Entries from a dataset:

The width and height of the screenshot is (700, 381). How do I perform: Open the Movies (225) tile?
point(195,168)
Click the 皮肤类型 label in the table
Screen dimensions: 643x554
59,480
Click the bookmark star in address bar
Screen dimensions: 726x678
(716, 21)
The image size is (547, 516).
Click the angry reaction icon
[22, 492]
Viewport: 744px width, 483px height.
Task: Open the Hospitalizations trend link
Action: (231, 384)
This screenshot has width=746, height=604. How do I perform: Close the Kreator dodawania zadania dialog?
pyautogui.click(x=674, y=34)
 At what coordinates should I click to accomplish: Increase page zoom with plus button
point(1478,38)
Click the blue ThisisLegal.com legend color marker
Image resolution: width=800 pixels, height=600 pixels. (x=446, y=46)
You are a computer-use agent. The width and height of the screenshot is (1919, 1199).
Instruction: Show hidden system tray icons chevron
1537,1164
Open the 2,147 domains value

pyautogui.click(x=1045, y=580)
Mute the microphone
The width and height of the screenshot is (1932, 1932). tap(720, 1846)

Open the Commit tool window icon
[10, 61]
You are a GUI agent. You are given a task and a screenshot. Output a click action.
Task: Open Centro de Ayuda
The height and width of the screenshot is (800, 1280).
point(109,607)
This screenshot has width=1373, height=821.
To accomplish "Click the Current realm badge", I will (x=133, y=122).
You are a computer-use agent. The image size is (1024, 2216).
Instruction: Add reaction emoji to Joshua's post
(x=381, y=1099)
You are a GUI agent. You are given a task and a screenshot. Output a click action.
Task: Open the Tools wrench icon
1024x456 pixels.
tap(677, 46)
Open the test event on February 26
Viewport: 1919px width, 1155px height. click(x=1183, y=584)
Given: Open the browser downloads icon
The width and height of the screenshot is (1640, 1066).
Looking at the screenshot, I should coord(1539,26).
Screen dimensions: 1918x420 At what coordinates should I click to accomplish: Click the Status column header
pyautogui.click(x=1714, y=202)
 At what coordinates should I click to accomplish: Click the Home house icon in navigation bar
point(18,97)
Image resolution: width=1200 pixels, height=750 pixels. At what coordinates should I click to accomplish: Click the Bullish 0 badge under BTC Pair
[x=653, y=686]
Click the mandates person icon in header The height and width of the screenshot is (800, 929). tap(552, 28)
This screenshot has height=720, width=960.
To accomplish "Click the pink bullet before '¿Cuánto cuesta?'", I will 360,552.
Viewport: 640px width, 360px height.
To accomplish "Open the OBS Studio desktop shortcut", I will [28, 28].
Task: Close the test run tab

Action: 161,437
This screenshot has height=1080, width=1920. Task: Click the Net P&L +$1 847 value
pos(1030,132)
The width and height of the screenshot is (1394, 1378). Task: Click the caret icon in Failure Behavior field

Exercise
Render every line of the material above as a Markdown table with the columns Row and Line, numbering the rows and leaving out blank lines.

The answer
| Row | Line |
|---|---|
| 1 | The width and height of the screenshot is (700, 381). How do I perform: Open the Movies (225) tile? |
| 2 | point(195,168) |
| 3 | Click the 皮肤类型 label in the table |
| 4 | Screen dimensions: 643x554 |
| 5 | 59,480 |
| 6 | Click the bookmark star in address bar |
| 7 | Screen dimensions: 726x678 |
| 8 | (716, 21) |
| 9 | The image size is (547, 516). |
| 10 | Click the angry reaction icon |
| 11 | [22, 492] |
| 12 | Viewport: 744px width, 483px height. |
| 13 | Task: Open the Hospitalizations trend link |
| 14 | Action: (231, 384) |
| 15 | This screenshot has width=746, height=604. How do I perform: Close the Kreator dodawania zadania dialog? |
| 16 | pyautogui.click(x=674, y=34) |
| 17 |  At what coordinates should I click to accomplish: Increase page zoom with plus button |
| 18 | point(1478,38) |
| 19 | Click the blue ThisisLegal.com legend color marker |
| 20 | Image resolution: width=800 pixels, height=600 pixels. (x=446, y=46) |
| 21 | You are a computer-use agent. The width and height of the screenshot is (1919, 1199). |
| 22 | Instruction: Show hidden system tray icons chevron |
| 23 | 1537,1164 |
| 24 | Open the 2,147 domains value |
| 25 | pyautogui.click(x=1045, y=580) |
| 26 | Mute the microphone |
| 27 | The width and height of the screenshot is (1932, 1932). tap(720, 1846) |
| 28 | Open the Commit tool window icon |
| 29 | [10, 61] |
| 30 | You are a GUI agent. You are given a task and a screenshot. Output a click action. |
| 31 | Task: Open Centro de Ayuda |
| 32 | The height and width of the screenshot is (800, 1280). |
| 33 | point(109,607) |
| 34 | This screenshot has width=1373, height=821. |
| 35 | To accomplish "Click the Current realm badge", I will (x=133, y=122). |
| 36 | You are a computer-use agent. The image size is (1024, 2216). |
| 37 | Instruction: Add reaction emoji to Joshua's post |
| 38 | (x=381, y=1099) |
| 39 | You are a GUI agent. You are given a task and a screenshot. Output a click action. |
| 40 | Task: Open the Tools wrench icon |
| 41 | 1024x456 pixels. |
| 42 | tap(677, 46) |
| 43 | Open the test event on February 26 |
| 44 | Viewport: 1919px width, 1155px height. click(x=1183, y=584) |
| 45 | Given: Open the browser downloads icon |
| 46 | The width and height of the screenshot is (1640, 1066). |
| 47 | Looking at the screenshot, I should coord(1539,26). |
| 48 | Screen dimensions: 1918x420 At what coordinates should I click to accomplish: Click the Status column header |
| 49 | pyautogui.click(x=1714, y=202) |
| 50 |  At what coordinates should I click to accomplish: Click the Home house icon in navigation bar |
| 51 | point(18,97) |
| 52 | Image resolution: width=1200 pixels, height=750 pixels. At what coordinates should I click to accomplish: Click the Bullish 0 badge under BTC Pair |
| 53 | [x=653, y=686] |
| 54 | Click the mandates person icon in header The height and width of the screenshot is (800, 929). tap(552, 28) |
| 55 | This screenshot has height=720, width=960. |
| 56 | To accomplish "Click the pink bullet before '¿Cuánto cuesta?'", I will 360,552. |
| 57 | Viewport: 640px width, 360px height. |
| 58 | To accomplish "Open the OBS Studio desktop shortcut", I will [28, 28]. |
| 59 | Task: Close the test run tab |
| 60 | Action: 161,437 |
| 61 | This screenshot has height=1080, width=1920. Task: Click the Net P&L +$1 847 value |
| 62 | pos(1030,132) |
| 63 | The width and height of the screenshot is (1394, 1378). Task: Click the caret icon in Failure Behavior field |